[DATA LISTING Boundary: Start]

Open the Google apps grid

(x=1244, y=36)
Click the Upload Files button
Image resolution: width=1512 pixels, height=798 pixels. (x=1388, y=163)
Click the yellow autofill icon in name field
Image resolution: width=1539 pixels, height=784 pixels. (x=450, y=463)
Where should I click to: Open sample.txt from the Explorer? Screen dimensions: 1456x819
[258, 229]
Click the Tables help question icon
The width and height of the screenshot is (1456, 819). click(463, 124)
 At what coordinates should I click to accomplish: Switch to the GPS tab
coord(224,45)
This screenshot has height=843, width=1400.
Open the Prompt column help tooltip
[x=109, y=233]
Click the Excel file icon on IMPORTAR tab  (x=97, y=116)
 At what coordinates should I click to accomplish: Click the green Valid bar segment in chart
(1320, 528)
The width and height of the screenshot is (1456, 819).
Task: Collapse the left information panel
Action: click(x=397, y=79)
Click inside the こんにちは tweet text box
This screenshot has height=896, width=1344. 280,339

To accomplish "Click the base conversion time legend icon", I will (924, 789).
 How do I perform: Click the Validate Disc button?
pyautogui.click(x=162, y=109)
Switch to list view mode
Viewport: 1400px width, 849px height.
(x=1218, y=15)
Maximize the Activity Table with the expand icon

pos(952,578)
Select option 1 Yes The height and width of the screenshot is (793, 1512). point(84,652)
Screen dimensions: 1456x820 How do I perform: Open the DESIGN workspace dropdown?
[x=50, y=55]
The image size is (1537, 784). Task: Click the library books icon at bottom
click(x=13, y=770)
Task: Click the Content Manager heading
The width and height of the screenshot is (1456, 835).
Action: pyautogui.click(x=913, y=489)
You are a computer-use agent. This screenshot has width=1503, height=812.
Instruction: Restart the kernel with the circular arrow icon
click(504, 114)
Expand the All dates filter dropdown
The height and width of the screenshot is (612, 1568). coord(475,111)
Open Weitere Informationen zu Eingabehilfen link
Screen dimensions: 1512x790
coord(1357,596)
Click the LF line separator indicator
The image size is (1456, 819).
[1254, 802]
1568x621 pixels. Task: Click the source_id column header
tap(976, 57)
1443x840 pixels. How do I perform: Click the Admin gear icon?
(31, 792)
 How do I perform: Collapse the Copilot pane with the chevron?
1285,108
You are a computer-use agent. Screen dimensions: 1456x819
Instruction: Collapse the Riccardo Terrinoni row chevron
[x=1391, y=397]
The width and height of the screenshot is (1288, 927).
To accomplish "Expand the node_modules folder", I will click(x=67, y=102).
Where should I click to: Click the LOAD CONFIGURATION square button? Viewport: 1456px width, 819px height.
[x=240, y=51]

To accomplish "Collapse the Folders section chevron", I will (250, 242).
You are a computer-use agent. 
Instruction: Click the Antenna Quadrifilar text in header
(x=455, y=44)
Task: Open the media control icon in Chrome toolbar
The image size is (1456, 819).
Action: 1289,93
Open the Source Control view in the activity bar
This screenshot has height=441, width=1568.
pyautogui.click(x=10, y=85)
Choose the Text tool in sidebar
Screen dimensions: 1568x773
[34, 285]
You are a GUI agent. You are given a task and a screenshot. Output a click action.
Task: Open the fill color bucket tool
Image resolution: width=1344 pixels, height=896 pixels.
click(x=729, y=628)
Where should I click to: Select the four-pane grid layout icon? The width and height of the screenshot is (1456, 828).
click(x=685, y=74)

[DATA LISTING Boundary: End]

▶ _BRIEF_
Keeping every word and mark as it is, print the entries above.

▶ _TASK RESULT_
Open the Google apps grid

(x=1244, y=36)
Click the Upload Files button
Image resolution: width=1512 pixels, height=798 pixels. (x=1388, y=163)
Click the yellow autofill icon in name field
Image resolution: width=1539 pixels, height=784 pixels. (x=450, y=463)
Where should I click to: Open sample.txt from the Explorer? Screen dimensions: 1456x819
[258, 229]
Click the Tables help question icon
The width and height of the screenshot is (1456, 819). click(463, 124)
 At what coordinates should I click to accomplish: Switch to the GPS tab
coord(224,45)
This screenshot has height=843, width=1400.
Open the Prompt column help tooltip
[x=109, y=233]
Click the Excel file icon on IMPORTAR tab  (x=97, y=116)
 At what coordinates should I click to accomplish: Click the green Valid bar segment in chart
(1320, 528)
The width and height of the screenshot is (1456, 819).
Task: Collapse the left information panel
Action: click(x=397, y=79)
Click inside the こんにちは tweet text box
This screenshot has height=896, width=1344. 280,339

To accomplish "Click the base conversion time legend icon", I will (924, 789).
 How do I perform: Click the Validate Disc button?
pyautogui.click(x=162, y=109)
Switch to list view mode
Viewport: 1400px width, 849px height.
(x=1218, y=15)
Maximize the Activity Table with the expand icon

pos(952,578)
Select option 1 Yes The height and width of the screenshot is (793, 1512). point(84,652)
Screen dimensions: 1456x820 How do I perform: Open the DESIGN workspace dropdown?
[x=50, y=55]
The image size is (1537, 784). Task: Click the library books icon at bottom
click(x=13, y=770)
Task: Click the Content Manager heading
The width and height of the screenshot is (1456, 835).
Action: pyautogui.click(x=913, y=489)
You are a computer-use agent. This screenshot has width=1503, height=812.
Instruction: Restart the kernel with the circular arrow icon
click(504, 114)
Expand the All dates filter dropdown
The height and width of the screenshot is (612, 1568). coord(475,111)
Open Weitere Informationen zu Eingabehilfen link
Screen dimensions: 1512x790
coord(1357,596)
Click the LF line separator indicator
The image size is (1456, 819).
[1254, 802]
1568x621 pixels. Task: Click the source_id column header
tap(976, 57)
1443x840 pixels. How do I perform: Click the Admin gear icon?
(31, 792)
 How do I perform: Collapse the Copilot pane with the chevron?
1285,108
You are a computer-use agent. Screen dimensions: 1456x819
Instruction: Collapse the Riccardo Terrinoni row chevron
[x=1391, y=397]
The width and height of the screenshot is (1288, 927).
To accomplish "Expand the node_modules folder", I will click(x=67, y=102).
Where should I click to: Click the LOAD CONFIGURATION square button? Viewport: 1456px width, 819px height.
[x=240, y=51]

To accomplish "Collapse the Folders section chevron", I will (250, 242).
You are a computer-use agent. 
Instruction: Click the Antenna Quadrifilar text in header
(x=455, y=44)
Task: Open the media control icon in Chrome toolbar
The image size is (1456, 819).
Action: 1289,93
Open the Source Control view in the activity bar
This screenshot has height=441, width=1568.
pyautogui.click(x=10, y=85)
Choose the Text tool in sidebar
Screen dimensions: 1568x773
[34, 285]
You are a GUI agent. You are given a task and a screenshot. Output a click action.
Task: Open the fill color bucket tool
Image resolution: width=1344 pixels, height=896 pixels.
click(x=729, y=628)
Where should I click to: Select the four-pane grid layout icon? The width and height of the screenshot is (1456, 828).
click(x=685, y=74)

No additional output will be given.